▶ Aim of the exercise
Give the lines between the one containing "Go to 协会服务 in the navigation bar" and the one containing "coord(6,471)", inclusive, as a JSON list of strings, one string per line, leaving out blank lines.

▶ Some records
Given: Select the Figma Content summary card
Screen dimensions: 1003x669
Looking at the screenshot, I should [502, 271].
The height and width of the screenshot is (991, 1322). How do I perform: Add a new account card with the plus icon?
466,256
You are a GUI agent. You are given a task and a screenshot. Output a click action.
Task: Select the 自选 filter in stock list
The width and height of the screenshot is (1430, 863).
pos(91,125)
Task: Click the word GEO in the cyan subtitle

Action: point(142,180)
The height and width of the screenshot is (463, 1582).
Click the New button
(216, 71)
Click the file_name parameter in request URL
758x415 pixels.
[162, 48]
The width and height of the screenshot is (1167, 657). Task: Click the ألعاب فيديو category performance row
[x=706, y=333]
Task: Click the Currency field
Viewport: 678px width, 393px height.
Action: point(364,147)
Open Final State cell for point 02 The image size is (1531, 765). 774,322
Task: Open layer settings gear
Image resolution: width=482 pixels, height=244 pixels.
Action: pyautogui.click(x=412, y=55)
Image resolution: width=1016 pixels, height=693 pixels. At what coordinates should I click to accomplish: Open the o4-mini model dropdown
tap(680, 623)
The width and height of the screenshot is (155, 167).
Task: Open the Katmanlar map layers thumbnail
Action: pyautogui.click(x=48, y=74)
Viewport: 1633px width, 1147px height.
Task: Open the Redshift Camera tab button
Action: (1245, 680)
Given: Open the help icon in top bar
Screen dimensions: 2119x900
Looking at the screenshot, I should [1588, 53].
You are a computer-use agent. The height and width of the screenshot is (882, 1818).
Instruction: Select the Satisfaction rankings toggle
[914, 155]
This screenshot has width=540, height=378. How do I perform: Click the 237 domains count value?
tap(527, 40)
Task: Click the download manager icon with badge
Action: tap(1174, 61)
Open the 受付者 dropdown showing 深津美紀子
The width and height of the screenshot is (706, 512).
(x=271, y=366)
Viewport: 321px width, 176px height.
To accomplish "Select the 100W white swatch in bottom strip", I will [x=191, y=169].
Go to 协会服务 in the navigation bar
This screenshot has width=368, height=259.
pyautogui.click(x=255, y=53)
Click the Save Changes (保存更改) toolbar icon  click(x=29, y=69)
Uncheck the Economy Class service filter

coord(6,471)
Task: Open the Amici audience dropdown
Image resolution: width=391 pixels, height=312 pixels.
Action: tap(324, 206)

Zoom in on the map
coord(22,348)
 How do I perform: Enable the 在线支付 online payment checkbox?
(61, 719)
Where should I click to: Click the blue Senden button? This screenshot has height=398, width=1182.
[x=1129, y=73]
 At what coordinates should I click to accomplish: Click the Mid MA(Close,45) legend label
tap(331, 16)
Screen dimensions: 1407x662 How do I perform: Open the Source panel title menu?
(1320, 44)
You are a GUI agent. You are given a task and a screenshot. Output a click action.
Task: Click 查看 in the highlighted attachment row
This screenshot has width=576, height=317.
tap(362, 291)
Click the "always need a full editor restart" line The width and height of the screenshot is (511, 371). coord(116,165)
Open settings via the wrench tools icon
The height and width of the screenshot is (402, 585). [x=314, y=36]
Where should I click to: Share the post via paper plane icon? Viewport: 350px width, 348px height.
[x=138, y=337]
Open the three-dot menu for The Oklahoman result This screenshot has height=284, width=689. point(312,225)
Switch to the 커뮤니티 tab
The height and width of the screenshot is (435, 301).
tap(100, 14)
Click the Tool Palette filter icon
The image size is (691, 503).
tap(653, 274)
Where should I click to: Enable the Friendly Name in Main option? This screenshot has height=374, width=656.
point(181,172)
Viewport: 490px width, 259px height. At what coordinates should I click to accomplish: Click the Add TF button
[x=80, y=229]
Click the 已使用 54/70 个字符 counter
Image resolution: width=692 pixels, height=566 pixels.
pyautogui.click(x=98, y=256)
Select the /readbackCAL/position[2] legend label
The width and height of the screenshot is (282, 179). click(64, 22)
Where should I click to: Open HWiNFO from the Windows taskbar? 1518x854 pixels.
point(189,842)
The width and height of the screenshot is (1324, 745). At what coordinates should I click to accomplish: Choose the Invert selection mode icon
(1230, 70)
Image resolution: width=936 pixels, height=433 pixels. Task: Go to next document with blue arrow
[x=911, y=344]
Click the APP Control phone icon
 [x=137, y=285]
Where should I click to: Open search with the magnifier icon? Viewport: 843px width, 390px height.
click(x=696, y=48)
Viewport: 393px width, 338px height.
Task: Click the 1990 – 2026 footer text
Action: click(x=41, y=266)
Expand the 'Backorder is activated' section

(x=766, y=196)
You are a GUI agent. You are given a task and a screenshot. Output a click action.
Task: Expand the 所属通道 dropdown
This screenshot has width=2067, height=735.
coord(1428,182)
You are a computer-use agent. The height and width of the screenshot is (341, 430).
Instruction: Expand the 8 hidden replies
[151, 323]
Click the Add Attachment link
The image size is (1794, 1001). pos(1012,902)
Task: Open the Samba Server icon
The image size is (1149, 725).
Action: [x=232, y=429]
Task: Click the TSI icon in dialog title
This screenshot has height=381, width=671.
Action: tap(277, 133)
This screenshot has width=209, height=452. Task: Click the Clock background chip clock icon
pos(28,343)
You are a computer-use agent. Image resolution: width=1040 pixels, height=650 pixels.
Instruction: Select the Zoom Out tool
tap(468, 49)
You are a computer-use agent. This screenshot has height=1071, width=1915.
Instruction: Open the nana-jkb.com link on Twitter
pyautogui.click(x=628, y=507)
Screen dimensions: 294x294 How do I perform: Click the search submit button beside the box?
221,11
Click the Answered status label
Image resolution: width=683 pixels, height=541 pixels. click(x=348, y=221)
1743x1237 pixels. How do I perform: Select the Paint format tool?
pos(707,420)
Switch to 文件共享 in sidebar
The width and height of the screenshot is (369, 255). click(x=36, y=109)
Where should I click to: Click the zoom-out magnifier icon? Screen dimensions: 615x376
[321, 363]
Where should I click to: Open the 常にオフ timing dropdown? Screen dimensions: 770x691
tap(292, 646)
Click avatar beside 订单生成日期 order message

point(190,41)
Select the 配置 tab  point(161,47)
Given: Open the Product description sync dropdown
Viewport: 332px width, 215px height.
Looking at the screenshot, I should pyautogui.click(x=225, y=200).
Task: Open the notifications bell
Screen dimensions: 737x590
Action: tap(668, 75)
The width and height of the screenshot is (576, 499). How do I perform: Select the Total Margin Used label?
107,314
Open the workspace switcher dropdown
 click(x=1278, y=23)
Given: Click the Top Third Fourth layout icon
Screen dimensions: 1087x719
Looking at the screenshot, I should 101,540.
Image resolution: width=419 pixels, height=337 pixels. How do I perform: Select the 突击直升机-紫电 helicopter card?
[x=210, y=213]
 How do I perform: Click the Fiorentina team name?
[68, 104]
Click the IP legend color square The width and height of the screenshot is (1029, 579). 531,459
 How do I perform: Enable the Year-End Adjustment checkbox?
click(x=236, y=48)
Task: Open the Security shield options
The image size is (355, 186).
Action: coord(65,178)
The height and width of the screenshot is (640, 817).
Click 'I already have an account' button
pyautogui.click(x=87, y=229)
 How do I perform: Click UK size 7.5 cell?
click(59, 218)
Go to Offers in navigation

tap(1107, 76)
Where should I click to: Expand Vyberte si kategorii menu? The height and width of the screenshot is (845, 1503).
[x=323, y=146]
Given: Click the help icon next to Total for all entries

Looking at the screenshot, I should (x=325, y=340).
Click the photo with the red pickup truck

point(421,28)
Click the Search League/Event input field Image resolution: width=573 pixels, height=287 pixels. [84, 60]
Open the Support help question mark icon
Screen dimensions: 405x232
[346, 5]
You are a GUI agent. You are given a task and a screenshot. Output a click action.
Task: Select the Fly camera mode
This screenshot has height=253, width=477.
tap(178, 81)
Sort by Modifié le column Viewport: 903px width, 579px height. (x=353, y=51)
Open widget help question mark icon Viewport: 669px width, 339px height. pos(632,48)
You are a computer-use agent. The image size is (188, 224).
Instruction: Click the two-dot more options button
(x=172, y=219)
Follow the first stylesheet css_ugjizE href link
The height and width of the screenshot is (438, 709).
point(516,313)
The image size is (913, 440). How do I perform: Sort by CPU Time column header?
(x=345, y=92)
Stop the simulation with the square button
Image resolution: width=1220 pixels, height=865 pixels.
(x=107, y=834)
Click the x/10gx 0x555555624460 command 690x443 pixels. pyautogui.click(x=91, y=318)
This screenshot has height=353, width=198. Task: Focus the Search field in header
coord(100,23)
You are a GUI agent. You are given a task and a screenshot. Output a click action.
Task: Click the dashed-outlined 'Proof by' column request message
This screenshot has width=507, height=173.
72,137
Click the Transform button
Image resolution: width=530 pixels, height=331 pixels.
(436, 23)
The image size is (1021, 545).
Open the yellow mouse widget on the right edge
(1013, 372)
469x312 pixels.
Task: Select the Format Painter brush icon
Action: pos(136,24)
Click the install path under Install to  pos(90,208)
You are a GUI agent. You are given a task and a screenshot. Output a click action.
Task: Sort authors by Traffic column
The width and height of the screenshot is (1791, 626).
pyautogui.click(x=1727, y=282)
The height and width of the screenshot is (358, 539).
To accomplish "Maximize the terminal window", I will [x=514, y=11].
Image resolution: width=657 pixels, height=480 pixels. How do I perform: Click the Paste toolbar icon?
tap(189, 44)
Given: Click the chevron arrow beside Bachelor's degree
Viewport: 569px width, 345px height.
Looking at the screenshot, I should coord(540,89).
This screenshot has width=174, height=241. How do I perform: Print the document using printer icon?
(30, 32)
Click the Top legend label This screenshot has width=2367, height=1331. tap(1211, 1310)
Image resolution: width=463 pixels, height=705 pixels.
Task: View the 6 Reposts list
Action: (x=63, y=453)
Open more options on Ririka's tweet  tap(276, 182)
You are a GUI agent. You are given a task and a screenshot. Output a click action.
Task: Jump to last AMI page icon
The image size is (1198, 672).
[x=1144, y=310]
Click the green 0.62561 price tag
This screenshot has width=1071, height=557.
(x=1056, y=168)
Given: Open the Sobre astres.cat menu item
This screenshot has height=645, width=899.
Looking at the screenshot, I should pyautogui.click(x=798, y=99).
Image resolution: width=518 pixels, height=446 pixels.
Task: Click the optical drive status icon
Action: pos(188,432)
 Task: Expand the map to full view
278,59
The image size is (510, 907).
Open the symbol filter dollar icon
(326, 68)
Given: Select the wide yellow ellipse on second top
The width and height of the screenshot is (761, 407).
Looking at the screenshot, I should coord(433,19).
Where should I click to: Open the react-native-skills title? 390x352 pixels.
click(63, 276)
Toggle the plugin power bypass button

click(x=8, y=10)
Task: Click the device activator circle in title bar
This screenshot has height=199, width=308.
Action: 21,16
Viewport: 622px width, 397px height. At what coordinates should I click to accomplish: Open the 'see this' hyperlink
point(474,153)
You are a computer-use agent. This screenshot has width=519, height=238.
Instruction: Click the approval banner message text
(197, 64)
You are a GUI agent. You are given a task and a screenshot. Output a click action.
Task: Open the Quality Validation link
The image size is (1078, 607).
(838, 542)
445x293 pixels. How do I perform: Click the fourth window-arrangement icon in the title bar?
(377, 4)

▶ Response to the exercise
[
  "Go to 协会服务 in the navigation bar",
  "This screenshot has width=368, height=259.",
  "pyautogui.click(x=255, y=53)",
  "Click the Save Changes (保存更改) toolbar icon  click(x=29, y=69)",
  "Uncheck the Economy Class service filter",
  "coord(6,471)"
]